Let’s get one thing straight right away: Head lice are very egalitarian parasites. They are not a reflection on a child’s hygiene habits, and an infestation is not a sign of parenting failure or neglect. The host’s socio-economic status is not a part of any louse’s agenda. Since young children are in such close contact at day care and school, and often share hats, scarves, combs, head lice are able to spread quickly in these environments.

Here are some tips on how to prevent the transmission of head lice:

  • For starters, tell your child not to share personal items. That means no trying on their friend’s cool new hat, or using someone else’s hairbrush. Lice are spread most efficiently through head-to-head contact, but can still be transferred via clothing and accessories.

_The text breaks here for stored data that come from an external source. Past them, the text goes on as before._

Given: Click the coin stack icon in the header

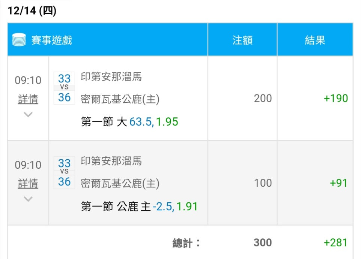Looking at the screenshot, I should coord(19,40).
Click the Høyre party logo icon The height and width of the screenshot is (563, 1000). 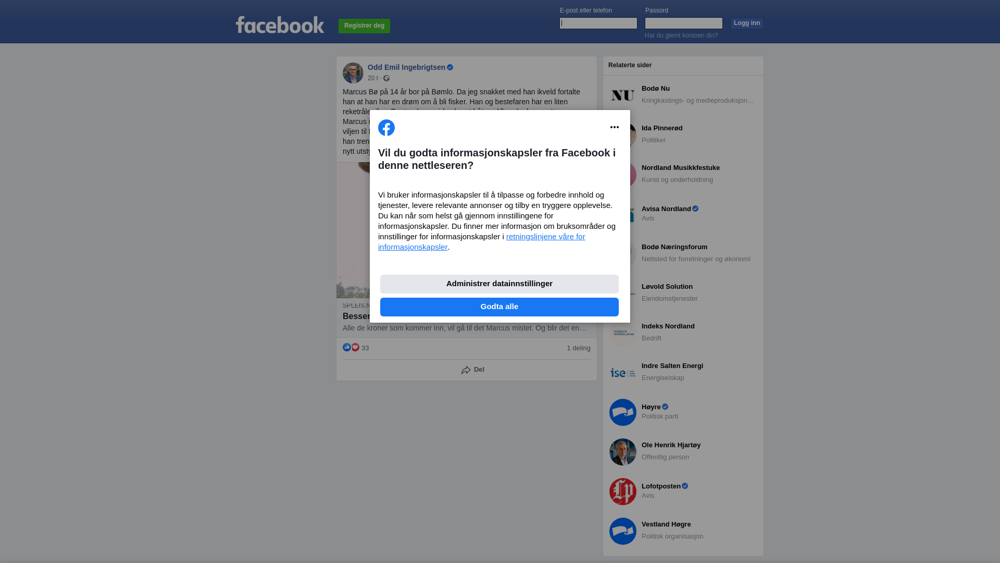623,412
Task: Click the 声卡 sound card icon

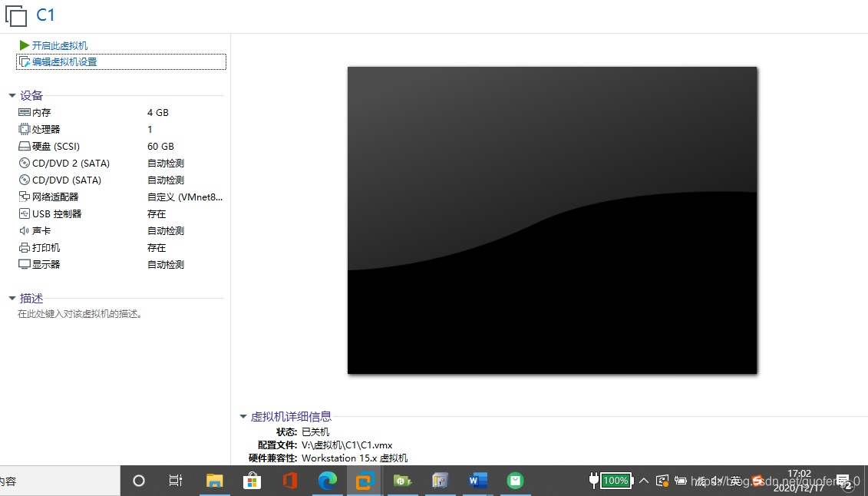Action: point(24,230)
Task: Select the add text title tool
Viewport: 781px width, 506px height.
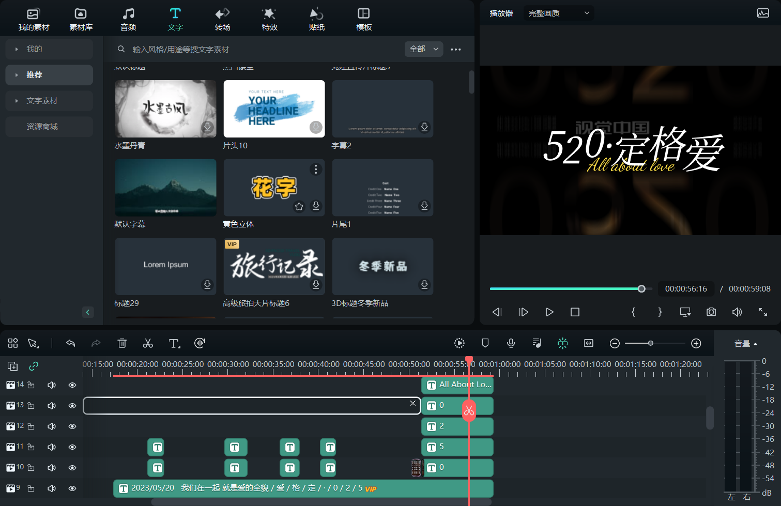Action: point(174,343)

  • Make a habit of regularly cleaning or disinfecting headphones, car seats, pillows, and any other items that regularly come into contact with your kid’s hair.
  • Review head lice “mug shots.” This way you’ll know one when you see one. You can easily find pictures online.

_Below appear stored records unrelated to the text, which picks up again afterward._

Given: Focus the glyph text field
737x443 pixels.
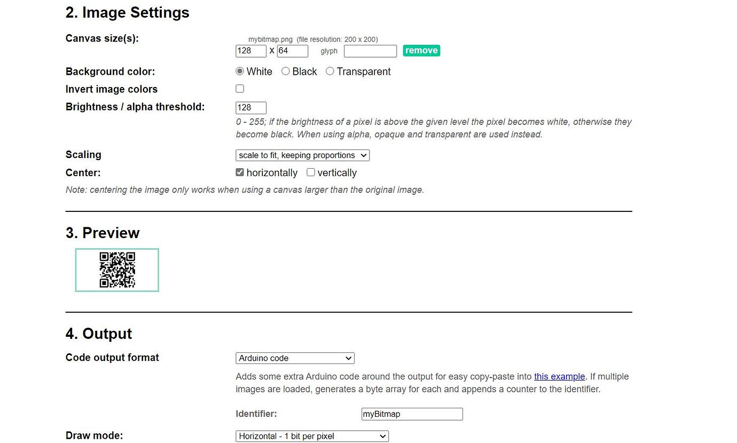Looking at the screenshot, I should coord(370,51).
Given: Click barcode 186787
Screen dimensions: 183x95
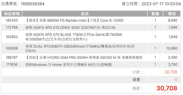Looking at the screenshot, I should (x=12, y=58).

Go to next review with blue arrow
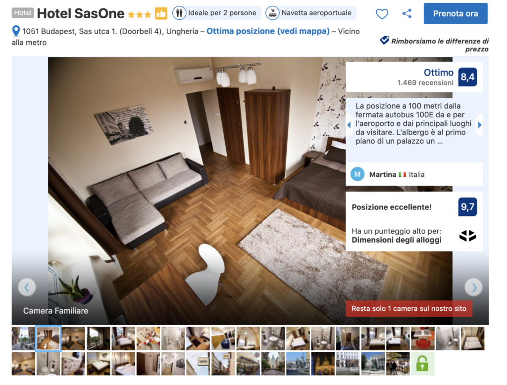[479, 125]
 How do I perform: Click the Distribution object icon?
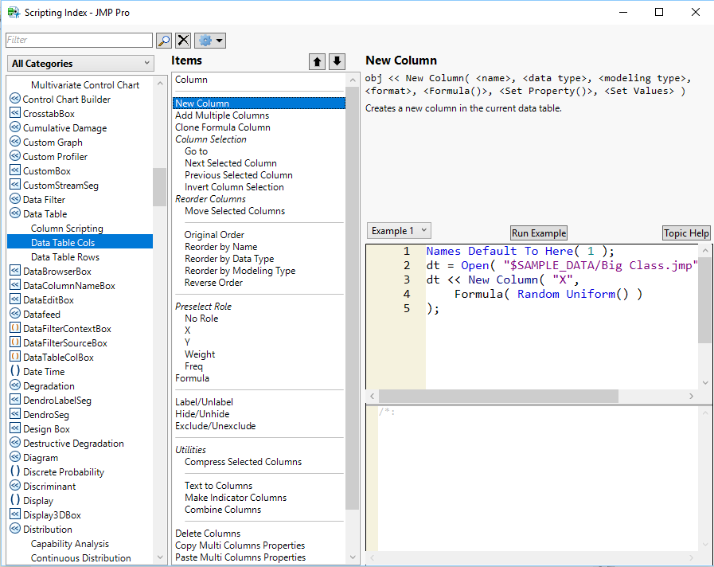pos(14,529)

  • Do head lice checks. Regularly examine the areas at the back of the head, behind the ears, and the nape of the neck. These critters thrive on the scalp and on neck hairs. Lice will stand out more distinctly on wet hair, and a fine-toothed comb or a head lice comb can also help.
  • Try not to alarm your kids, and lead them to think you’re on a scary “bug hunt.” In my experience, if you remain calm, your child is more likely to stay calm, too.

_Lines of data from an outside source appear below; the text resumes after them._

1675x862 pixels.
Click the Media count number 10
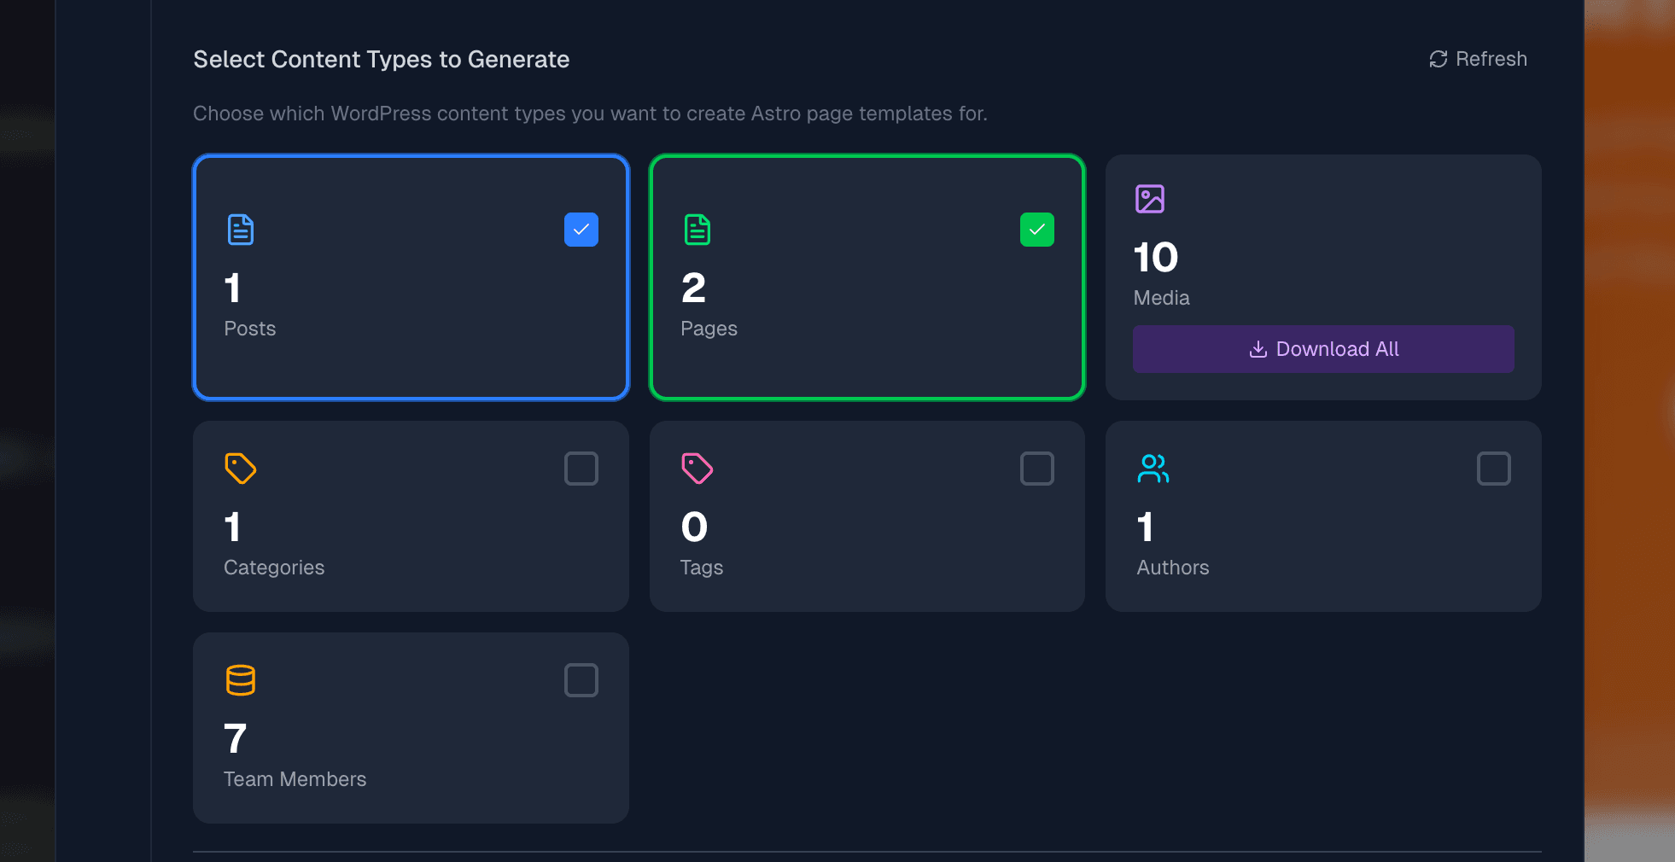[x=1156, y=257]
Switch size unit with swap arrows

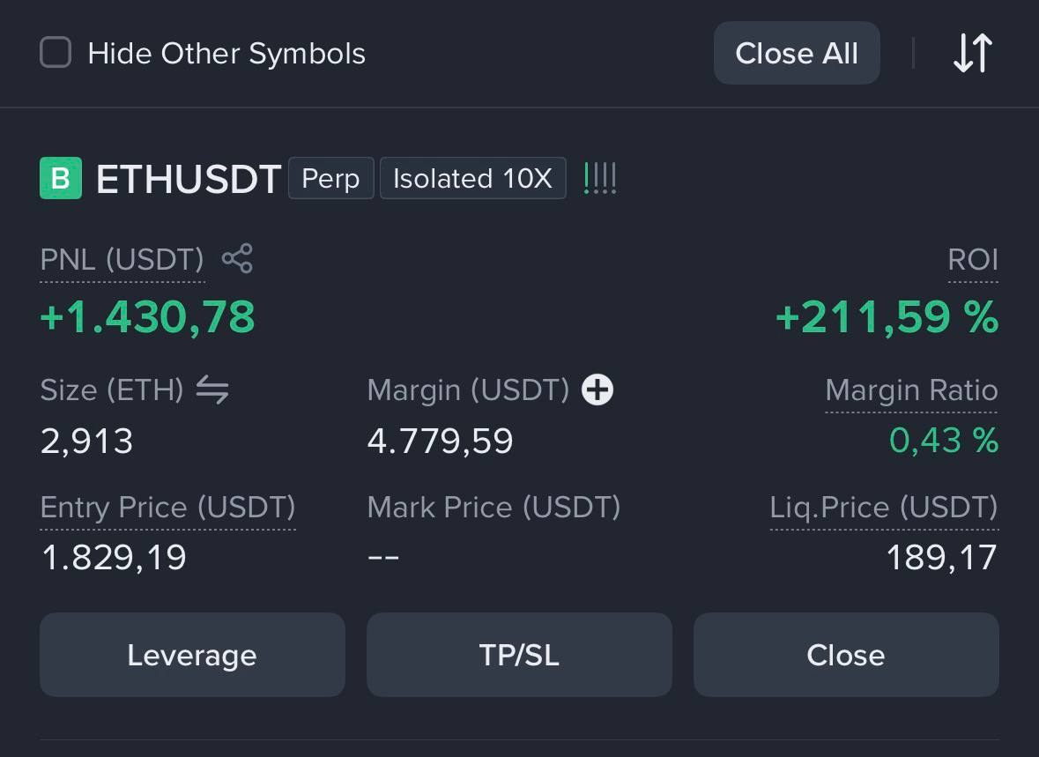(212, 390)
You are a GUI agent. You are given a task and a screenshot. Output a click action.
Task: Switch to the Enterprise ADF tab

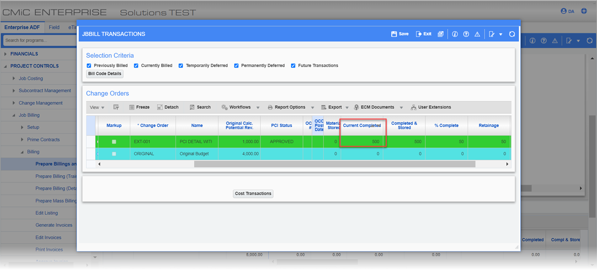[x=22, y=28]
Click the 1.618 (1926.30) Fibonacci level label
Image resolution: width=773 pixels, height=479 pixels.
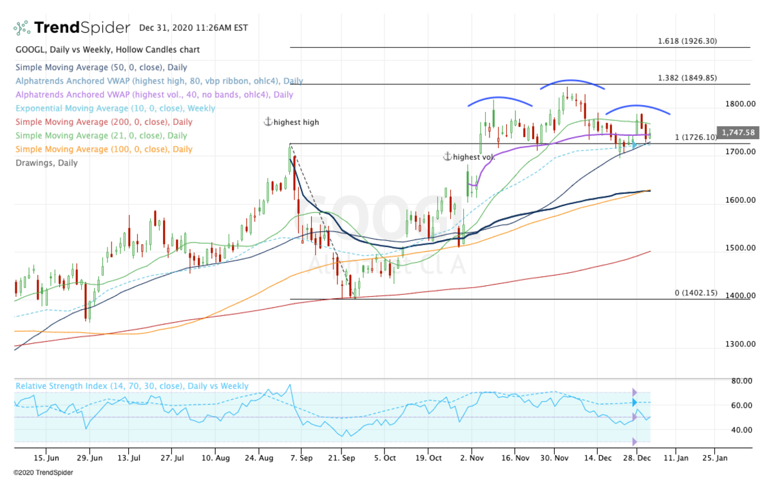click(687, 41)
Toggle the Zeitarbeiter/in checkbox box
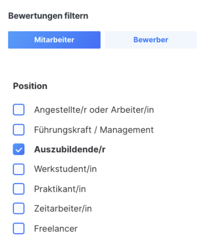201x240 pixels. coord(19,209)
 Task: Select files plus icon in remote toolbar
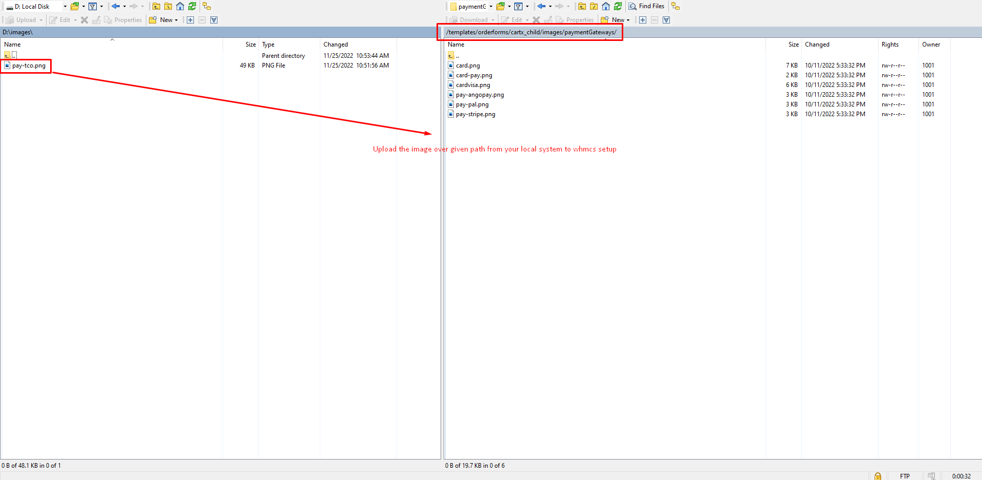point(643,20)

Head lice may be itchy and a nuisance, but they rarely cause direct harm, and they don’t transmit any infectious diseases. More damage is probably done by aggressive scratching if your kid breaks the skin. When it comes to treatment regimens, do your homework. You don’t have to clean your entire house—according to the American Academy of Pediatrics, washing items of clothing and furniture that someone with an infestation has come into contact within the last 24 to 48 hours should suffice. Whether you intend to use a prescription insecticide, over-the-counter/home remedies, or manual removal, discuss your plans and treatment options with a healthcare provider.